What I end up doing is:

function get_page($offset) {//offset is the chunk of URL we want to look at
    $req = $_SERVER['REQUEST_URI'];
    $req = explode("/",$req);
    $page = $req[$offset];
    return $page;
}
$area   = get_page(0);
$action = get_page(1);
$id     = get_page(2);

Hope this helps!

James Anderson
Getting the different chunks is easy. I want the code to be able to spot that it's a area/action/id url, or a action/area/id/field url, or someting totally different.
Jrgns
+1  A: 

What you are describing in your question should actually be the URL mapper part. For that, you could use a PEAR package called Net_URL_Mapper. For some information on how to use that class, have a look at this unit test.

hangy
A: 

I'm doing a PHP framework that does just what you are describing - taking what Django is doing, and bringing it to PHP, and here's how I'm solving this at the moment:

To get the nice and clean RESTful URLs that Django have (http://example.com/do/this/and/that/), you are unfortunately required to have mod_rewrite. But everything isn't as glum as it would seem, because you can achieve almost the same thing with a URI that contains the script's filename (http://example.com/index.php/do/this/and/that/).

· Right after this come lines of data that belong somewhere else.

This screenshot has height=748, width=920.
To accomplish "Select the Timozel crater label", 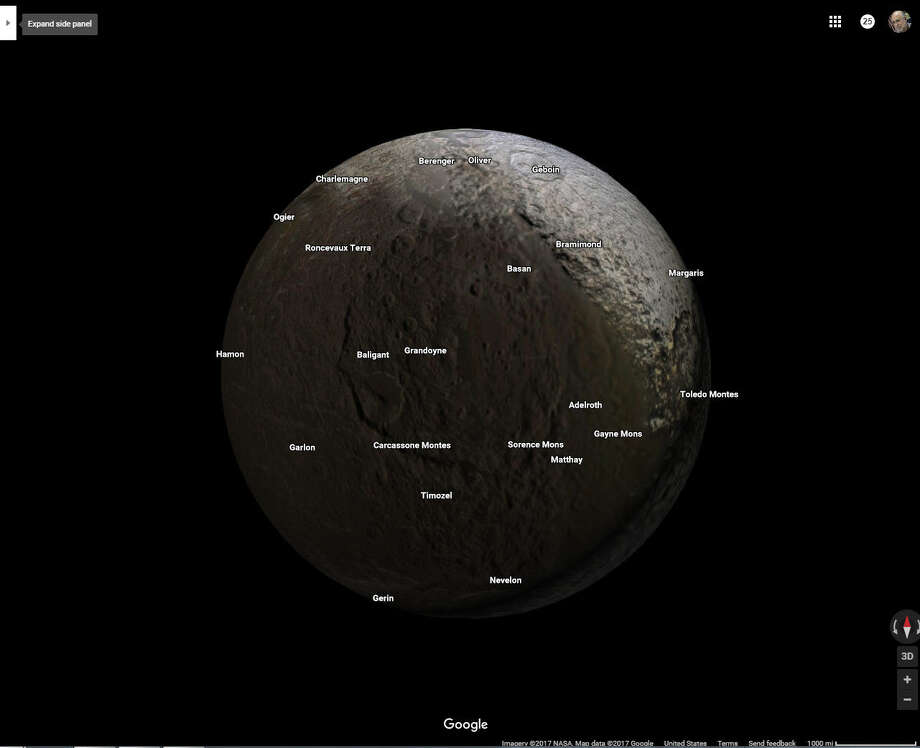I will [x=436, y=495].
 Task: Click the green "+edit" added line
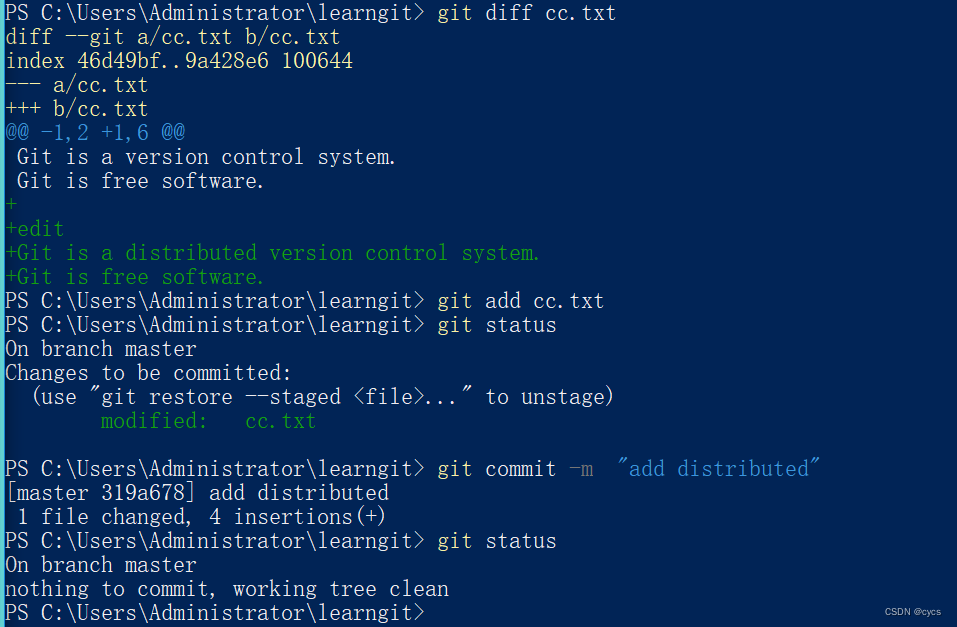[x=35, y=229]
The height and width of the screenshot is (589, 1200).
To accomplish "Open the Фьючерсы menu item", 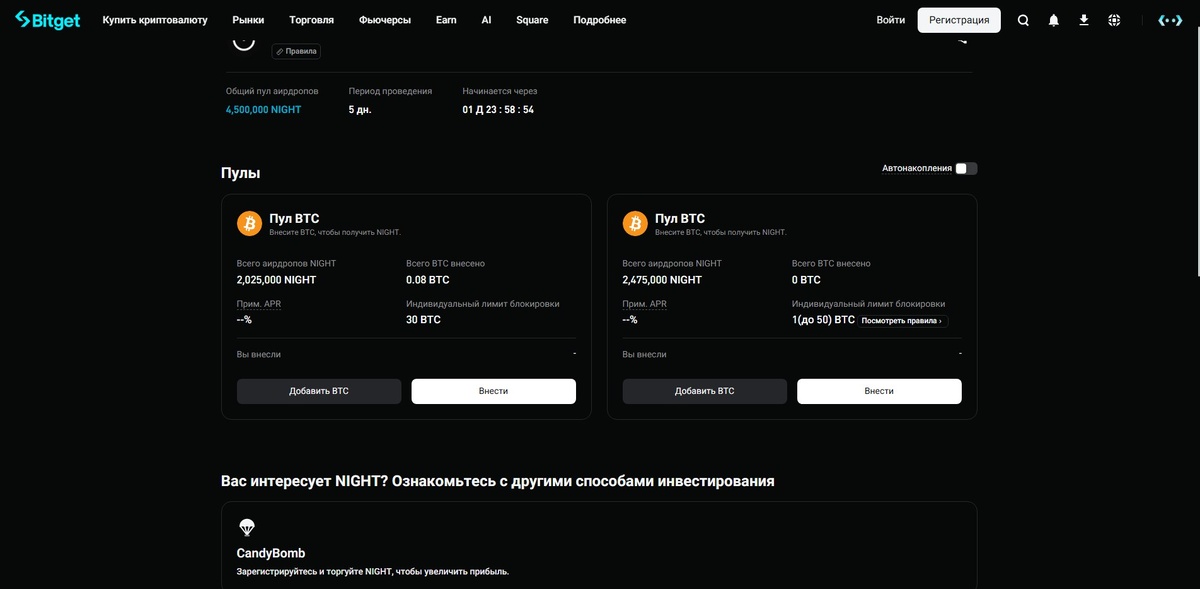I will coord(385,20).
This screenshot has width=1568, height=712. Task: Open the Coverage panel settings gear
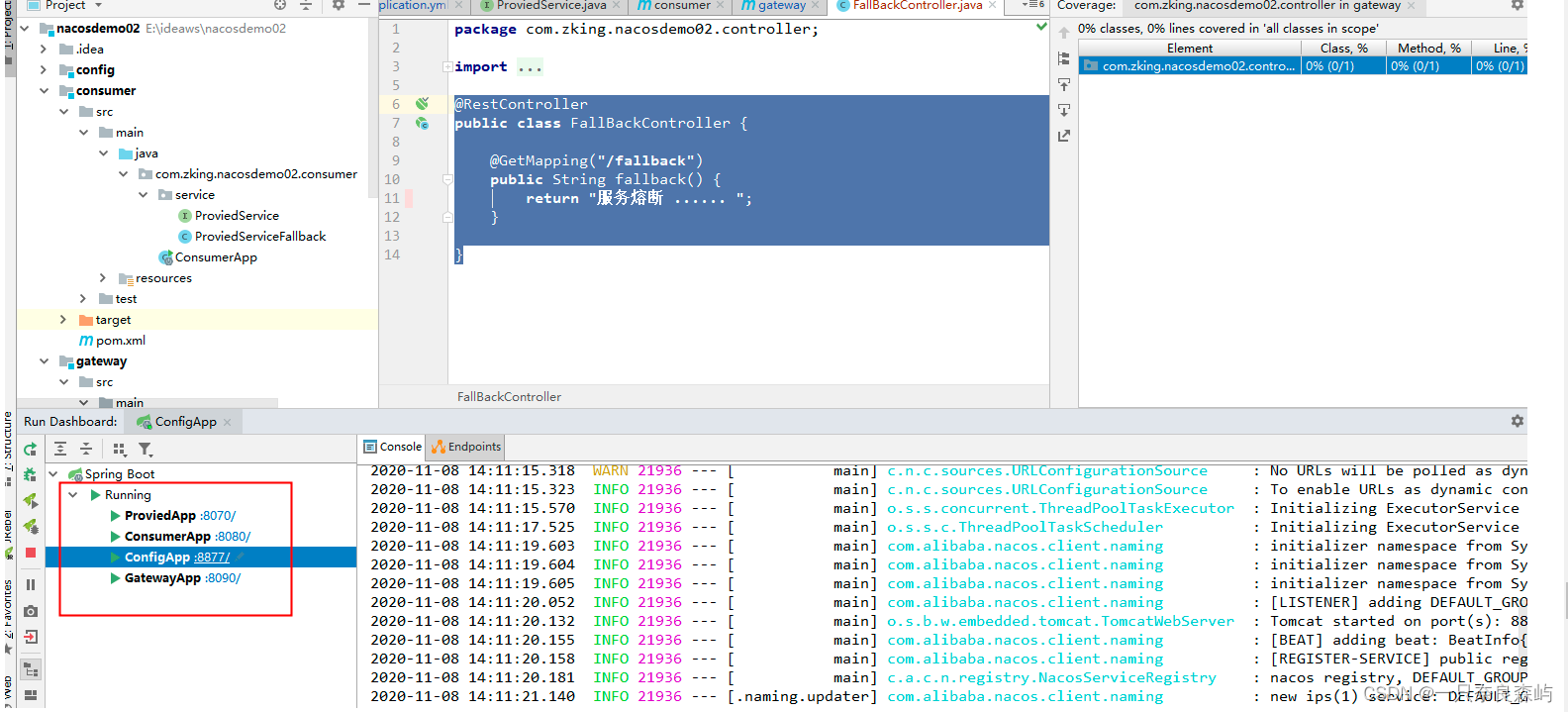(x=1517, y=6)
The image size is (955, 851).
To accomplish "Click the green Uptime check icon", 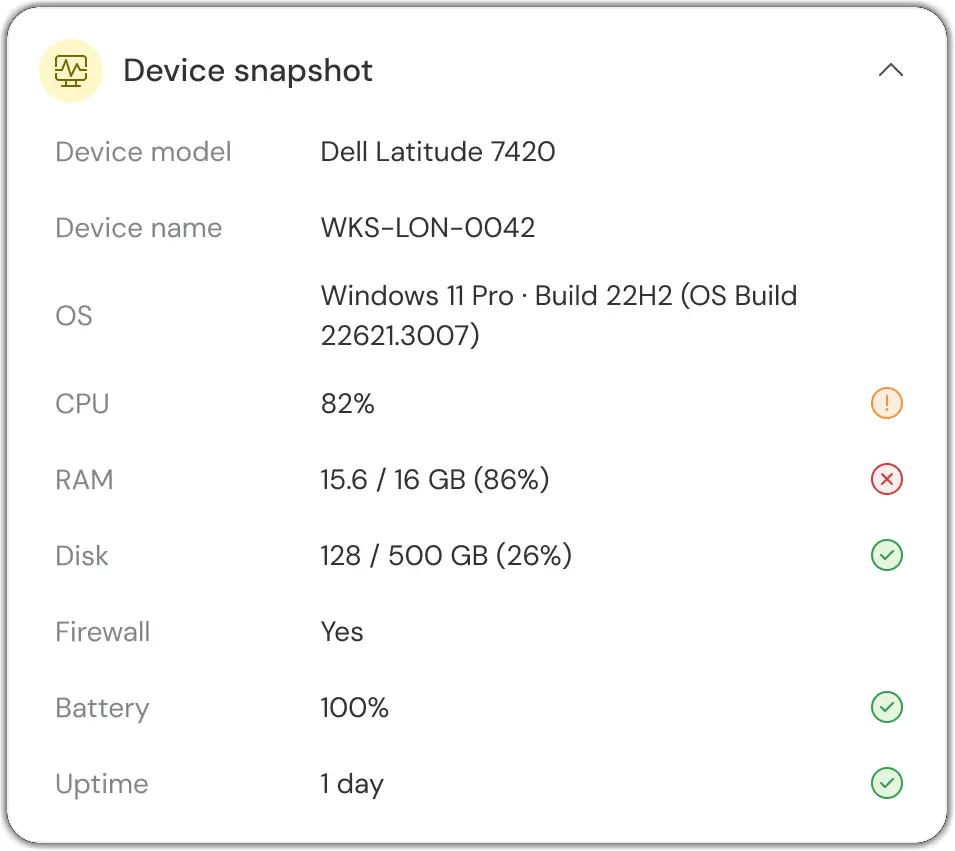I will pos(886,783).
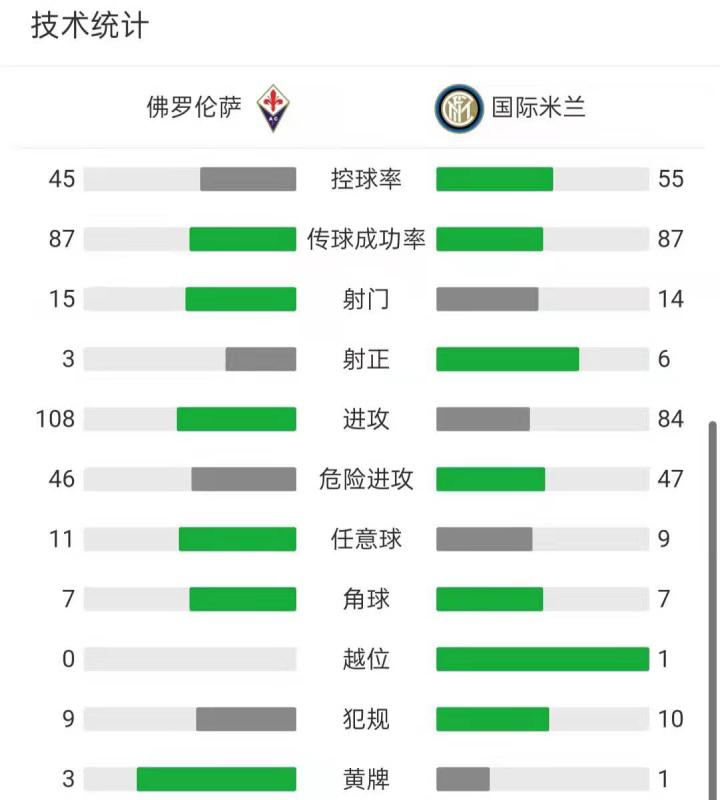Click Inter's gray 任意球 bar
This screenshot has width=720, height=800.
[x=484, y=539]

My mod_rewrite just forwards all calls to that format, so it's almost as usable as without the mod_rewrite trick.

To be truthful, I'm currently doing the latter method by GET (http://example.com/index.php?do/this/and/that/), and fixing stuff in case there are some genuine GET variables passed around. But my initial research says that using the direct slash after the filename should be even easier. You can dig it out with a certain $_SERVER superglobal index and doesn't require any Apache configuration. Can't remember the exact index off-hand, but you can trivially do a phpinfo() testpage to see how stuff look like under the hood.

Hope this helps.

Henrik Paul
I'm not sure I understand what you're trying to say?
Jrgns
A: 

Check how it's done in Pluf (an analogue of Django for PHP).